7

I need a regex to get numeric values that can be

111.111,11

111,111.11

111,111

And separate the integer and decimal portions so I can store in a DB with the correct syntax

I tried ([0-9]{1,3}[,.]?)+([,.][0-9]{2})? With no success since it doesn't detect the second part :(

The result should look like:

111.111,11 -> $1 = 111111; $2 = 11
nhahtdh
  • 55,989
  • 15
  • 126
  • 162
LuRsT
  • 3,973
  • 9
  • 39
  • 51
  • just out of curiosity, why would you ever have a pattern such as: 11.111,111, that is the reverse of the actual value (111,111.11) – ennuikiller Aug 18 '09 at 17:33
  • Just to make this idiot proof. So that users don't have to remember what's the right pattern – LuRsT Aug 18 '09 at 17:35
  • That is actually quite smart, as there are many countries in the world using the comma as a decimal separator. For a list, check here: http://en.wikipedia.org/wiki/Decimal_separator#Countries_using_Arabic_numerals_with_decimal_comma – Håkon Aug 18 '09 at 18:36
  • What do you do with 111,111 or is that not allowed? – derobert Aug 18 '09 at 22:17
  • 111,111 = 111111. So it has no decimals :) – LuRsT Aug 19 '09 at 09:52
  • You could also interpret 111,111 as 111.111, so you would have to decide how to handle edge-cases. – Håkon Aug 19 '09 at 10:22
  • Yes, that's why the last part at least has to end with 2 digits, or nothing, @jpbochi final answer handles that. – LuRsT Aug 19 '09 at 10:53

5 Answers5

11

First Answer:

This matches #,###,##0.00:

^[+-]?[0-9]{1,3}(?:\,?[0-9]{3})*(?:\.[0-9]{2})?$

And this matches #.###.##0,00:

^[+-]?[0-9]{1,3}(?:\.?[0-9]{3})*(?:\,[0-9]{2})?$

Joining the two (there are smarter/shorter ways to write it, but it works):

(?:^[+-]?[0-9]{1,3}(?:\,?[0-9]{3})*(?:\.[0-9]{2})?$)
|(?:^[+-]?[0-9]{1,3}(?:\.?[0-9]{3})*(?:\,[0-9]{2})?$)

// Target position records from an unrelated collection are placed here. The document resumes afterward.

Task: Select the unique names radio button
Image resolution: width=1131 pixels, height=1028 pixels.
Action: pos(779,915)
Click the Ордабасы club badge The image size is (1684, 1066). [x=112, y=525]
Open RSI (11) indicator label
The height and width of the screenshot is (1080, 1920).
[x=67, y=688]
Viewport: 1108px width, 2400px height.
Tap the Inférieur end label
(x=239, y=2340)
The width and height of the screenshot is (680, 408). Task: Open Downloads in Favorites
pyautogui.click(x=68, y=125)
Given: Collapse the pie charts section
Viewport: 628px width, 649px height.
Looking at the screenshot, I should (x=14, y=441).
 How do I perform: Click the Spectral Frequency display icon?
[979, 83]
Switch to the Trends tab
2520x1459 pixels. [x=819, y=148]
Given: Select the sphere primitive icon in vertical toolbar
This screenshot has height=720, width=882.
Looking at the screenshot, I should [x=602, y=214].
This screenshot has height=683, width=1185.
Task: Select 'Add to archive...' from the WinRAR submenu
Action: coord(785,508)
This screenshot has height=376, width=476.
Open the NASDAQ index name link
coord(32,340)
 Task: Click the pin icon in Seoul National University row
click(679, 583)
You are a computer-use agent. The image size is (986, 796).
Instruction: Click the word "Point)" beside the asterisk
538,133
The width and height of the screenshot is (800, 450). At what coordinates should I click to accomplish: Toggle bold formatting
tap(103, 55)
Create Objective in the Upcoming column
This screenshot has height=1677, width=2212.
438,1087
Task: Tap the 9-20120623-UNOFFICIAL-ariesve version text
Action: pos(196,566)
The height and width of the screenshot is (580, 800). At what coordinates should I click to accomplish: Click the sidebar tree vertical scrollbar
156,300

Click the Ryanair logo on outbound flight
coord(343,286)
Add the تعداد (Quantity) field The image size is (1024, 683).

You can also, add a capturing group to the last comma (or dot) to check which one was used.


Second Answer:

As pointed by Alan M, my previous solution could fail to reject a value like 11,111111.00 where a comma is missing, but the other isn't. After some tests I reached the following regex that avoids this problem:

^[+-]?[0-9]{1,3}
(?:(?<comma>\,?)[0-9]{3})?
(?:\k<comma>[0-9]{3})*
(?:\.[0-9]{2})?$

This deserves some explanation:

  • ^[+-]?[0-9]{1,3} matches the first (1 to 3) digits;

  • (?:(?<comma>\,?)[0-9]{3})? matches on optional comma followed by more 3 digits, and captures the comma (or the inexistence of one) in a group called 'comma';

  • (?:\k<comma>[0-9]{3})* matches zero-to-any repetitions of the comma used before (if any) followed by 3 digits;

  • (?:\.[0-9]{2})?$ matches optional "cents" at the end of the string.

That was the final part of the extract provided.